“Qué malo eres”.“No seas llorica”. “Eres una caprichosa”.”Pero qué torpe eres”. Cuántas veces habremos oído o incluso pronunciado este tipo de frases. No pensamos ofenderles, pero estas frases, pronunciadas desde el convencimiento de que cambien una determinada actitud, son etiquetas: un verdadero boomerang.
No sólo no van a lograr que haya un cambio de comportamiento, sino que poco a poco los iremos limitando a que su actitud sea precisamente la que los adultos destacamos todo el tiempo: la personificación de su mala acción. Por eso, debemos esforzarnos por calificar la acción concreta y no al niño. No es el niño el que nos disgusta: es su actitud. Conviene cambiar el “eres” por el “no me gusta que hagas eso”.

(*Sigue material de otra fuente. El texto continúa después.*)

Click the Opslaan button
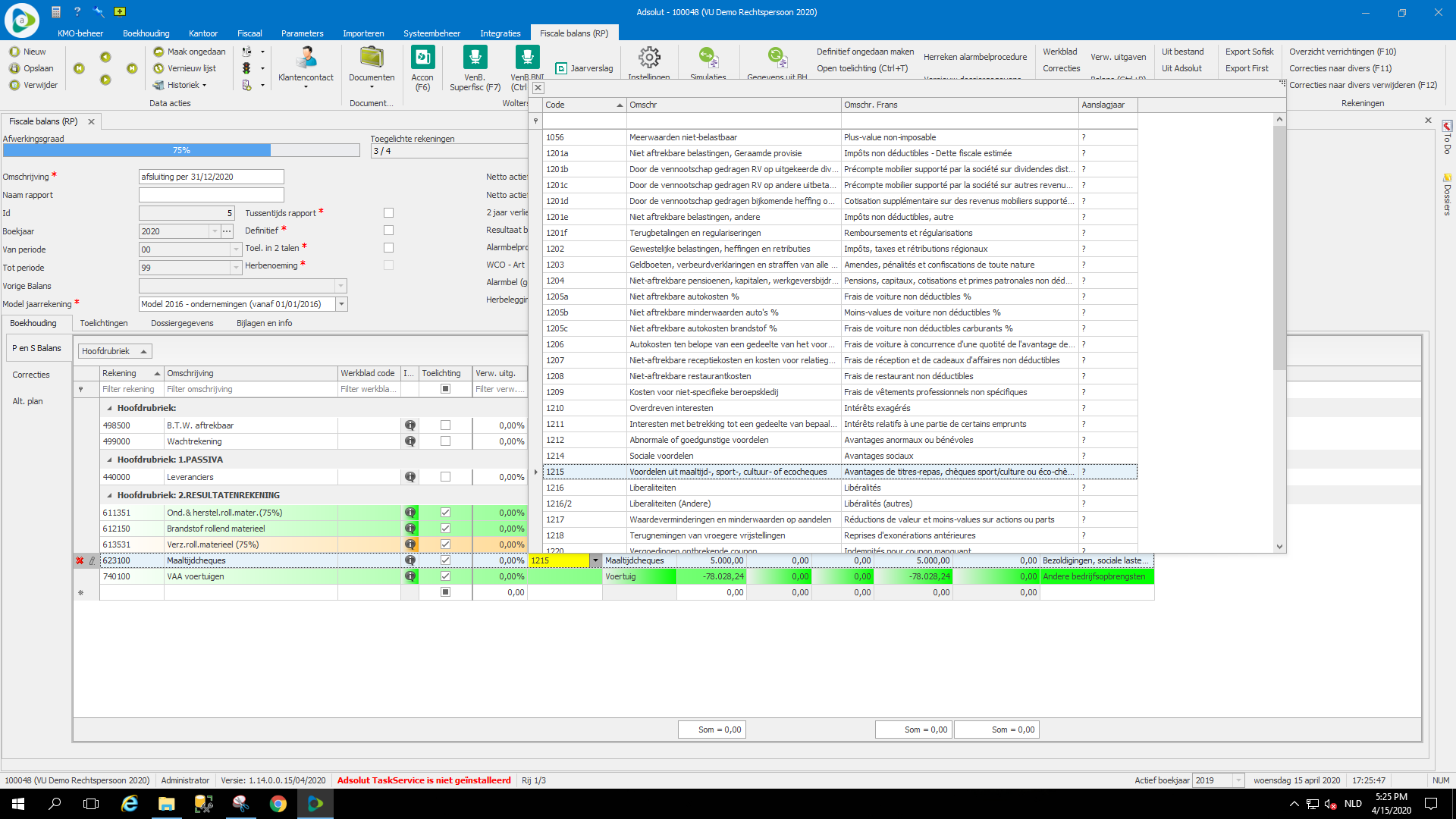The width and height of the screenshot is (1456, 819). 32,68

Al final, lo que logramos los adultos es que el niño acabe “etiquetado”: por revoltoso, nervioso, malo… un hándicap difícil de superar y que puede acarrearle hasta problemas de socialización en la escuela. En ocasiones, acabará castigado o siendo reprendido por el mero hecho de llevar la etiqueta, porque siempre tenderemos a culparle a él, aunque en una determinada ocasión no haya hecho nada. Y como padres, esto os dolerá.
Por eso, la mejor manera de suprimir comportamientos indeseados es el refuerzo positivo: alaba las acciones positivas que haga el niño, por nimia que sea, para reforzar éstas y no las indeseadas. Elogia cada pequeño cambio, habla de él bien en voz alta, que lo escuche; dale oportunidades para el éxito, para mantenerlo motivado; cuando falle, recuérdale las ocasiones en las que lo hizo bien, y si actúa de acuerdo a la vieja etiqueta, exprésale tu tristeza y explícale cómo te gustaría que se hubiera portado en lugar de repetirle lo que ha hecho mal.
Las etiquetas son para cortarlas cuando estrenamos ropa, y últimamente, para remarcar determinadas palabras en las redes sociales. Para los niños, por favor, no más etiquetas.